[phobos] std.parallelism: Request for review/comment
sean at invisibleduck.org
Tue Aug 31 13:44:17 PDT 2010
On Aug 31, 2010, at 12:41 PM, David Simcha wrote:
> On Tue, Aug 31, 2010 at 3:07 PM, Sean Kelly <sean at invisibleduck.org> wrote:
> A few general comments:
> I'm wondering whether the use of a TaskPool should always be explicit. Perhaps a default pool should be considered to exist, and calling parallel() instead of pool.parallel() will use that? It's rare for apps to have multiple distinct pools anyway, so this may be an easy way to help obscure a tiny bit more of the implementation.

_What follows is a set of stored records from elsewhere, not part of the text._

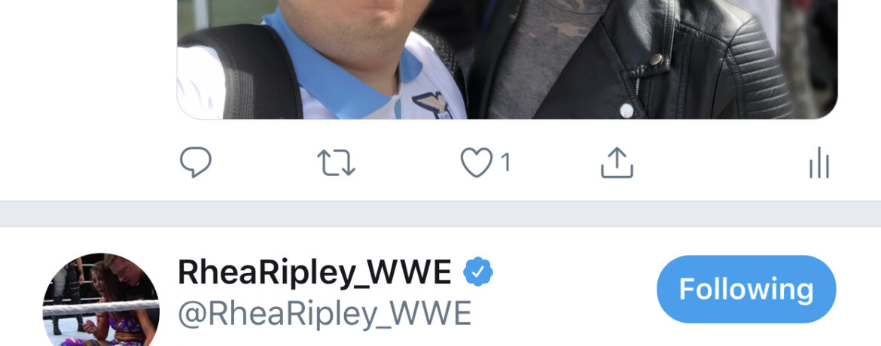Open the profile via the bold RheaRipley_WWE name

point(315,272)
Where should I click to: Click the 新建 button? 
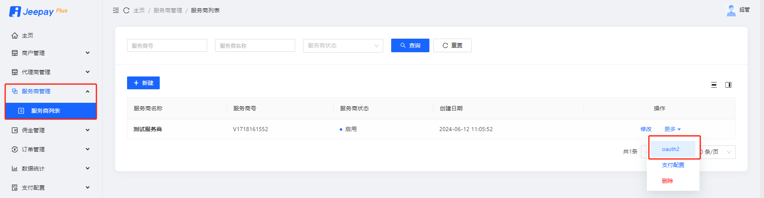click(x=143, y=83)
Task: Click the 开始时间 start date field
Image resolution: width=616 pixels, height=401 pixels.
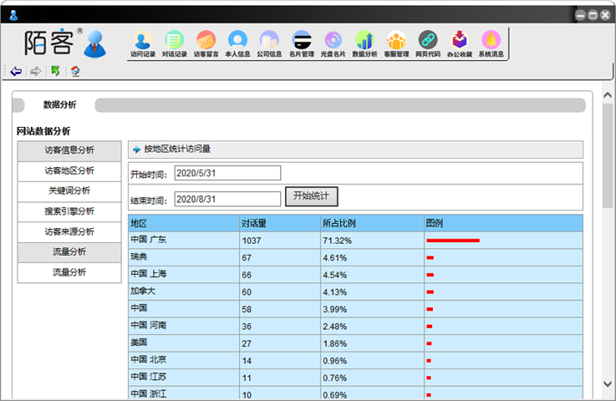Action: tap(227, 173)
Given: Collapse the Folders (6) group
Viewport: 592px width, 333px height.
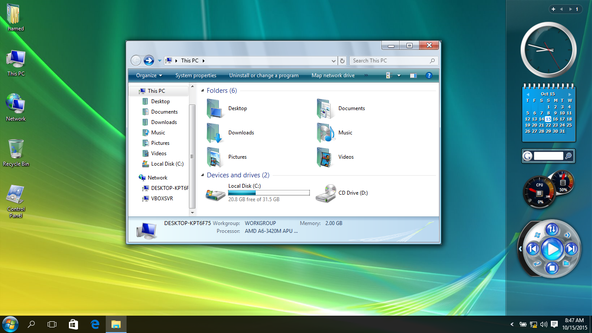Looking at the screenshot, I should click(x=202, y=91).
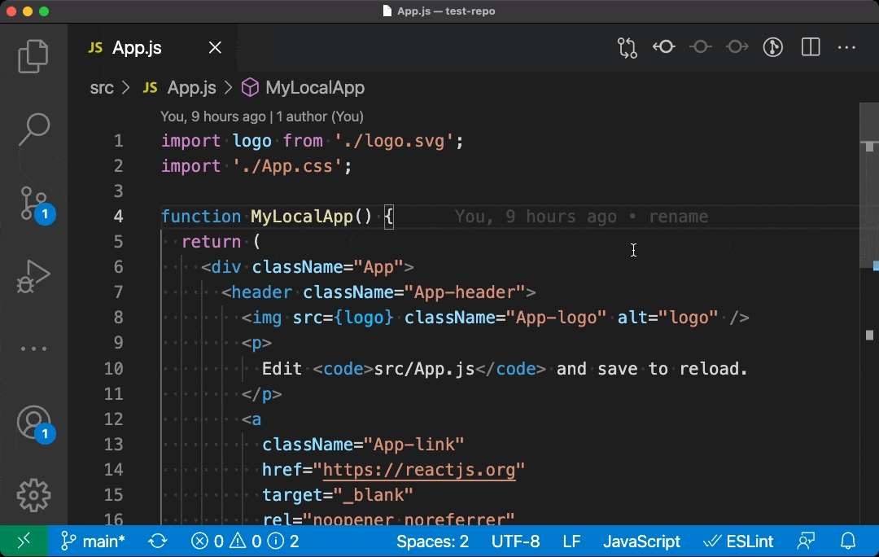
Task: Open the MyLocalApp symbol breadcrumb
Action: 313,87
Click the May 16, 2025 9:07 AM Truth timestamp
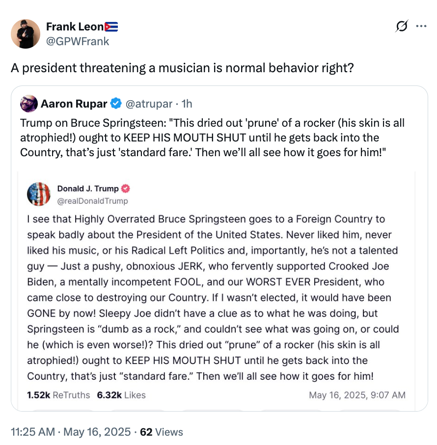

> I could create a default lazily initialized Singleton for the TaskPool (a few other people I've showed this code to have requested this, too, so maybe it's a trend), but I absolutely insist on being able to manually initialize it. First of all, this gives the user the ability to manually decide how many threads to use. Secondly, I've had use cases where all threads in a pool are blocked waiting for the same really expensive computation to complete, so I fire up a new pool to do that really expensive computation in parallel.
Right. I've added some fancy behavior to the TaskPool itself so the thread count is a bit more dynamic, but that tends to overcomplicate the code. Your approach is probably better.
> Rather than making the use of 'break' inside parallel foreach undefined, why not say that it aborts the processing of the current block?
> When waiting on condition variables, there's a remote chance that wait() will return when there isn't actually something to process. Instead of:
> if (!condition)
> while (!condition)
> I saw the "if" approach in "AbstractTask* pop()"... I think that's the only one.
> Thanks, will do. How does this happen, though?
Theoretical mumbo-jumbo, mostly. Here's the wiki entry: http://en.wikipedia.org/wiki/Spurious_wakeup For the most part, it's just good programming practice to double-check the invariant on wakeup.
> In "ReturnType spinWait()" you throw "exception" if it exists but don't clear the variable. Will this be a problem?
> I can't see why it would be a problem. Also, if for some crazy reason the user handles the exception and then tries to get at the return value again, IMHO the correct behavior is to throw it again. If there's something I'm missing, please let me know.
I hadn't spent enough time with the code to know what the correct behavior should be, so I asked.